▶ [Provided entries]:
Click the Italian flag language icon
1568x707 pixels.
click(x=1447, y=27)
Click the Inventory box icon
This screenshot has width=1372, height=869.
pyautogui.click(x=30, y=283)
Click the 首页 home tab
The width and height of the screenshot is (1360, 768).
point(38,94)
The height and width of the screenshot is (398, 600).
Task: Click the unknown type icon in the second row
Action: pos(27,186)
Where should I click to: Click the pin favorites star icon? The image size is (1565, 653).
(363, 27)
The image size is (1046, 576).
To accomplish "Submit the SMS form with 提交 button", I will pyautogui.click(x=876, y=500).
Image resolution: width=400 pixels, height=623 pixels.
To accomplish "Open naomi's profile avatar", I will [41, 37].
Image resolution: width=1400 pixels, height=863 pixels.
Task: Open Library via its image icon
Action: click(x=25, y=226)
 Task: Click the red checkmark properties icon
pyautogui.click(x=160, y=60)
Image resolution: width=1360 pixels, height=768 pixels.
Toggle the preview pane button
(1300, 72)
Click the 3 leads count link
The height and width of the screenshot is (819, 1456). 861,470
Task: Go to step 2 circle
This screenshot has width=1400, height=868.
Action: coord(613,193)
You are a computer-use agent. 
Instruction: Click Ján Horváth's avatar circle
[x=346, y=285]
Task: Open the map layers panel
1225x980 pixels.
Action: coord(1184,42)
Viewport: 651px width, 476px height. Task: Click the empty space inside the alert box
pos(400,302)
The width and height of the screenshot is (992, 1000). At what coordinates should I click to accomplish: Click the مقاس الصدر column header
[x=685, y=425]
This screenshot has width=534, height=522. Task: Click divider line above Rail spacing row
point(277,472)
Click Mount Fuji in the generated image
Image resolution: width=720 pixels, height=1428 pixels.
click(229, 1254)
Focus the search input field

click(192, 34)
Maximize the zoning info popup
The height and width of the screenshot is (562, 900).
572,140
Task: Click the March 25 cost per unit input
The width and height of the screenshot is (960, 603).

▶ [Instructions for the task]:
Rewrite all of the lines above, replacing "avatar" with "portrait" everywhere it appears and leaving everything else as it is.

▶ [Answer below]:
Click the Italian flag language icon
1568x707 pixels.
click(x=1447, y=27)
Click the Inventory box icon
This screenshot has width=1372, height=869.
pyautogui.click(x=30, y=283)
Click the 首页 home tab
The width and height of the screenshot is (1360, 768).
point(38,94)
The height and width of the screenshot is (398, 600).
Task: Click the unknown type icon in the second row
Action: pos(27,186)
Where should I click to: Click the pin favorites star icon? The image size is (1565, 653).
(363, 27)
The image size is (1046, 576).
To accomplish "Submit the SMS form with 提交 button", I will pyautogui.click(x=876, y=500).
Image resolution: width=400 pixels, height=623 pixels.
To accomplish "Open naomi's profile portrait", I will [41, 37].
Image resolution: width=1400 pixels, height=863 pixels.
Task: Open Library via its image icon
Action: click(x=25, y=226)
 Task: Click the red checkmark properties icon
pyautogui.click(x=160, y=60)
Image resolution: width=1360 pixels, height=768 pixels.
Toggle the preview pane button
(1300, 72)
Click the 3 leads count link
The height and width of the screenshot is (819, 1456). 861,470
Task: Go to step 2 circle
This screenshot has width=1400, height=868.
Action: coord(613,193)
You are a computer-use agent. 
Instruction: Click Ján Horváth's portrait circle
[x=346, y=285]
Task: Open the map layers panel
1225x980 pixels.
Action: coord(1184,42)
Viewport: 651px width, 476px height. Task: Click the empty space inside the alert box
pos(400,302)
The width and height of the screenshot is (992, 1000). At what coordinates should I click to accomplish: Click the مقاس الصدر column header
[x=685, y=425]
This screenshot has width=534, height=522. Task: Click divider line above Rail spacing row
point(277,472)
Click Mount Fuji in the generated image
Image resolution: width=720 pixels, height=1428 pixels.
click(229, 1254)
Focus the search input field

click(192, 34)
Maximize the zoning info popup
The height and width of the screenshot is (562, 900).
572,140
Task: Click the March 25 cost per unit input
The width and height of the screenshot is (960, 603).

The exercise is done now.